Living as a fugitive in suburban London gave Zola much to contend with: fear, homesickness, anger and loneliness, as well as the contradictions of celebrity – he needed to be incognito, yet he yearned to be recognized. Then there was the terrible cooking: ‘Their vegetables are always cooked without salt, and they wash their meat after they’ve cooked it.’
The distasteful personal habits of some Crystal Palace women were another irritant – apparently they dropped hair pins in the street.
Rosen’s lively and highly readable book uses letters, diaries, first-hand accounts, books, newspaper reports and interviews with Zola’s descendants to present intriguing insights into how Zola spent his time. He wrote letters, articles and fiction, received visits from trusted friends, political allies, and, when it was safe, his two young children and their mother. Sometimes, by way of a change, he invited his wife – not the same woman – over.
He explored the neighbourhood on a bicycle, and developed his skills as a photographer – some of his photographs of the Crystal Palace area can be seen in the book.
To Rosen, Zola is a hero who ‘established a line of argument from outside Judaism, outside the Jewish communities, as to why prejudice, discrimination and persecution were wrong’ – none of which stopped Zola from being patriarchal in his attitudes and lifestyle. He wrote tirades against birth control, lived a near-bigamous existence, and urged the mother of his son and daughter to encourage the son to work hard at his studies, but not the daughter lest she become too clever and therefore less ‘happy to be a good little wife’.

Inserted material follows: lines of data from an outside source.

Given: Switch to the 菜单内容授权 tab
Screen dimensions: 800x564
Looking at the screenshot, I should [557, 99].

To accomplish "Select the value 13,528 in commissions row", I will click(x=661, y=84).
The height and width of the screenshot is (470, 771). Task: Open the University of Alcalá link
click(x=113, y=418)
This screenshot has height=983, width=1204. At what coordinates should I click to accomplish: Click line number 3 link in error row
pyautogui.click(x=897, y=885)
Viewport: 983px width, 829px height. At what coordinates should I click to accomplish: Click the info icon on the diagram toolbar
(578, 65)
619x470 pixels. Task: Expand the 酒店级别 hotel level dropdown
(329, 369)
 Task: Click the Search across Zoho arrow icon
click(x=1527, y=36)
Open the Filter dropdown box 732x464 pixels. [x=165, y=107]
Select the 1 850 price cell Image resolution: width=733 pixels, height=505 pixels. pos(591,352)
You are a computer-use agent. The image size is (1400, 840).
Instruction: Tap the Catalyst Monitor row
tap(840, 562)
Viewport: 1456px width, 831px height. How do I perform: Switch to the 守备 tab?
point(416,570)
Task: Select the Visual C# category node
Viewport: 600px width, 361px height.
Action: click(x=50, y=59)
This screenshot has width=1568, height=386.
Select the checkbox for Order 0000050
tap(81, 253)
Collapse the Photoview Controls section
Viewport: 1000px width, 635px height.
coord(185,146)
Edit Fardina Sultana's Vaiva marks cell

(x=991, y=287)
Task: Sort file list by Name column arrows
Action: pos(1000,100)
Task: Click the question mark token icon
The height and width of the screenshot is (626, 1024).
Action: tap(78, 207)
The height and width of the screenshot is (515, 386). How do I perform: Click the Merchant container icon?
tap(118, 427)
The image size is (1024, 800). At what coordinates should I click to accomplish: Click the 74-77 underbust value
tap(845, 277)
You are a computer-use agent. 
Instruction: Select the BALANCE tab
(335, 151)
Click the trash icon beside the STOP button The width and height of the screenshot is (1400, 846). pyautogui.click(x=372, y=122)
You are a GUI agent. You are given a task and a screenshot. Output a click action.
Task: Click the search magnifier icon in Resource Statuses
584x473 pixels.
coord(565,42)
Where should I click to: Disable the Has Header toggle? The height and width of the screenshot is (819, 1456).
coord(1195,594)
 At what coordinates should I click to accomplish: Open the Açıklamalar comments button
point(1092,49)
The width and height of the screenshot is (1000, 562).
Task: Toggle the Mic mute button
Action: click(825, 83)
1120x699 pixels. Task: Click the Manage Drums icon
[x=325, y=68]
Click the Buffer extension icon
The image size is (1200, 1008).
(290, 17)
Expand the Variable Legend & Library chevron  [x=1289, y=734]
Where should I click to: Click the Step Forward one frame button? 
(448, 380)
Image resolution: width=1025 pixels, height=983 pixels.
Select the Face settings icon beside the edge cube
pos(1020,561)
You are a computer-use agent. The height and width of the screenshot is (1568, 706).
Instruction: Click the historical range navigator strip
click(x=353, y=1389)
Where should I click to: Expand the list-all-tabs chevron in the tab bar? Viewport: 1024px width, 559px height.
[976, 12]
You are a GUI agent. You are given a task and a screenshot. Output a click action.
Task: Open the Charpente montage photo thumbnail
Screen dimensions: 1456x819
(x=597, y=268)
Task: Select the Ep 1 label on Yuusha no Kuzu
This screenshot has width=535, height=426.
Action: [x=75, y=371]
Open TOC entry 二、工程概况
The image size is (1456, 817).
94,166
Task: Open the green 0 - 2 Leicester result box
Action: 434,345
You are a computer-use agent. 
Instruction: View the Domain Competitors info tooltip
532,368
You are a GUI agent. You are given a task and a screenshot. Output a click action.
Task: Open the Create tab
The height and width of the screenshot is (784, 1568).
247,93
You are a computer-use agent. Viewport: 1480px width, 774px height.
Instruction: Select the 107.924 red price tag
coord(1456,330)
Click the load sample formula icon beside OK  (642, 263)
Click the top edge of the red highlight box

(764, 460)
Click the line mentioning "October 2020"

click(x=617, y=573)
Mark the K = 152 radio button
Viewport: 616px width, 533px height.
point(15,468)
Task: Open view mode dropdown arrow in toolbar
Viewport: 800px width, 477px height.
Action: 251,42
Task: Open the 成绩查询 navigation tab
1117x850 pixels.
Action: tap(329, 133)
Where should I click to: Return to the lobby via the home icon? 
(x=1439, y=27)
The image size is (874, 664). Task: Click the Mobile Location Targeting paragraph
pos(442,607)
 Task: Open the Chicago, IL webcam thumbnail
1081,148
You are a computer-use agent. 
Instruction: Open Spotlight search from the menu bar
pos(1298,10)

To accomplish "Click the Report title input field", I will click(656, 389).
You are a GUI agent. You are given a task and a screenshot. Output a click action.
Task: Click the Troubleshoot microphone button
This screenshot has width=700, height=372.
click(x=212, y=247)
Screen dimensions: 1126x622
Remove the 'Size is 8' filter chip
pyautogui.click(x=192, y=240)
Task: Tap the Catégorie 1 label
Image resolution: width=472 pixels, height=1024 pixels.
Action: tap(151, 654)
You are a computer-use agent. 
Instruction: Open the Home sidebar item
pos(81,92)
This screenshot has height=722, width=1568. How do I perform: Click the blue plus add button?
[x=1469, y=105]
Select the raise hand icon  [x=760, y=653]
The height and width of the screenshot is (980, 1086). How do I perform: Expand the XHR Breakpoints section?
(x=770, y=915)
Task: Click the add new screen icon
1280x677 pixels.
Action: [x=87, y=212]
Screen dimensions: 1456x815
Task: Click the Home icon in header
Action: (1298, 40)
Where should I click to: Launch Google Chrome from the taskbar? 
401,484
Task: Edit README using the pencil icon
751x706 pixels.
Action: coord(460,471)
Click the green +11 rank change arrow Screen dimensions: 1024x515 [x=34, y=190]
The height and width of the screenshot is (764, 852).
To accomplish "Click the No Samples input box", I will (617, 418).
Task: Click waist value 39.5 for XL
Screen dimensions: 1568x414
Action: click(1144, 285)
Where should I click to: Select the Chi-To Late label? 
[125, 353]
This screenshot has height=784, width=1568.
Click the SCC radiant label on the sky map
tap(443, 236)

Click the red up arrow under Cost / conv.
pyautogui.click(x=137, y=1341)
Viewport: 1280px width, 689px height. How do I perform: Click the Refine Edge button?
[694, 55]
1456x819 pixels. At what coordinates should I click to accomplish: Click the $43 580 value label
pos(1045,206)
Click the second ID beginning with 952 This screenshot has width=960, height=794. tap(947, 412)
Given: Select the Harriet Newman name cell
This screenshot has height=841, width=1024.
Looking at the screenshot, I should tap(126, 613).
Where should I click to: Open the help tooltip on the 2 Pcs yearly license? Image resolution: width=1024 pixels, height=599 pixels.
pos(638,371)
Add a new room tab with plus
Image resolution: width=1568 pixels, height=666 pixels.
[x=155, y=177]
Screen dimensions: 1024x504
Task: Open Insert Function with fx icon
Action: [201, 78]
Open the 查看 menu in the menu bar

Rosen doesn’t seem to think much of Zola’s choice of the Crystal Palace / Norwood area as his main place of refuge: ‘In considering Zola as the Paris novelist or campaigner for the liberty of Dreyfus,’ he writes, ‘it is almost farcical to think that he spent nearly eight months of his life holed up in a suburban hotel in Norwood.’ Farcical? Why? Because it wasn’t Hampstead? The elegant and impressive-looking Queen’s Hotel still stands, with its English Heritage blue plaque that commemorates Zola’s time in residence. For many of us who live in the area, this part of its history is a matter for pride.